A funny thing happened at the Mobile World Congress show in Barcelona this week.
Google’s Android got all the attention after chip makers such as TI and ARM demonstrated the open-source operating system on prototype phones. Meanwhile, seven members of the open-source mobile OS group LiMo Foundation quietly introduced 15 commercial-ready phones.
Backers of Android, which include Google, Samsung and Motorola in the Open Handset Alliance, and LiMo, which also includes Samsung and Motorola, espouse similar philosophies. OHA and LiMo want to provide consumers open-source alternatives to proprietary smart-phone software from Symbian, Microsoft and Apple.
With such similar goals, are these two open-source stacks on a collision course to cancel each other out?
Google didn’t respond to comment, but LiMo doesn’t seem to think so.
LiMo Foundation Executive Director Morgan Gillis told eWEEK Feb. 14 that LiMo’s R1 platform is just the middleware. Handset makers and operators choose the user interface and applications they want to run on it. Google is offering the entire OS stack with Android: middleware, user interface and applications in an “all or nothing” approach, he said.
Android’s strength may be its user interface. LiMo’s R1 core competency may be its middleware. At the end of it all, the platforms still perform the same function: They’re open-source alternatives to Symbian, Windows Mobile and the other leading mobile operating systems, Gillis affirmed.

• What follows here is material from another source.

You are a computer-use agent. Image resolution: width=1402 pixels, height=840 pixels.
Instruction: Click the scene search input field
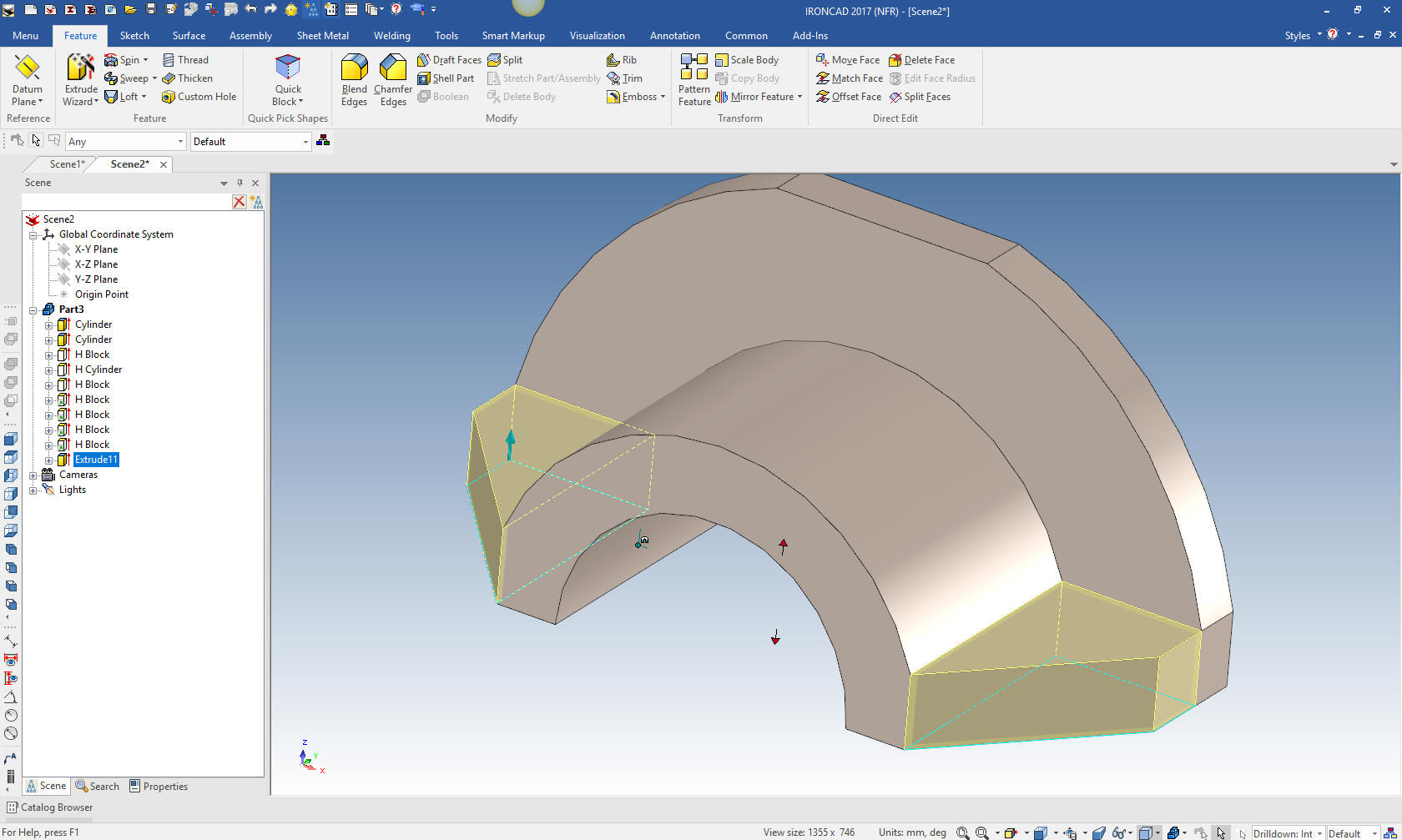(x=125, y=202)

“We’re not really competing,” Gillis said, adding that LiMo is open to working with Google. “If Google chose to deploy its user experience on top of LiMo that would work really well, but they haven’t explained how they’re going to deploy their technology yet.”
Ovum Research’s Adam Leach took a different view.

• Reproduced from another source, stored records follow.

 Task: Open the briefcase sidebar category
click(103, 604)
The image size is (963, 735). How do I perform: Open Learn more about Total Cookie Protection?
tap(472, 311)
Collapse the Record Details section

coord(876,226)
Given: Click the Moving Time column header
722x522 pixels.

“Despite what LiMo members may have said about supporting Android, I think there is a conflict of interest between the two groups, and they do have similar goals but are going about them in slightly different ways,” Leach told eWEEK. “They’re both gunning for the same space that Windows Mobile and Symbian is.”
Enderle Group’s Rob Enderle agreed, adding that LiMo is an incomplete kit created by a bunch of companies, where none of them owns the user experience and someone else has to finish it, while Android is supposed to be complete short of only hardware tuning.
He said offering an incomplete kit is tough because handset vendors can’t or don’t want to complete the user experience, while Android may be better viewed through the successful lenses of the Symbian OS and Windows Mobile.
“Google has figured out how to game open source and knows that someone has to own the user experience or it sucks,” Enderle said. “I see [Android and LiMo] as competing, and for me it comes down to execution and money.”
Google should be able to out execute and outspend LiMo leveraging open-source technology to protect its competitive advantages, he said.
Still, LiMo has the advantage of coming to market first. LiMo members Motorola, NEC, Samsung and Panasonic all released LiMo R1-based phones Feb. 11. Android was publicly in prototype devices as of Feb. 11.
Commercially, LiMo appears to be ahead, but in the grand scheme of trying to compete with Symbian and Microsoft it may not matter because it could take several years to gain traction versus the incumbents.
For its part, Google has released a new Android SDK, which includes a new user interface, layout animations, geo-coding, which translates an address into a coordinate and vice versa, and business search.
Android-based phones from vendors such as Samsung, HTC and Motorola aren’t due until the second half of 2008, making LiMo the OS for users who want to try open-source handsets.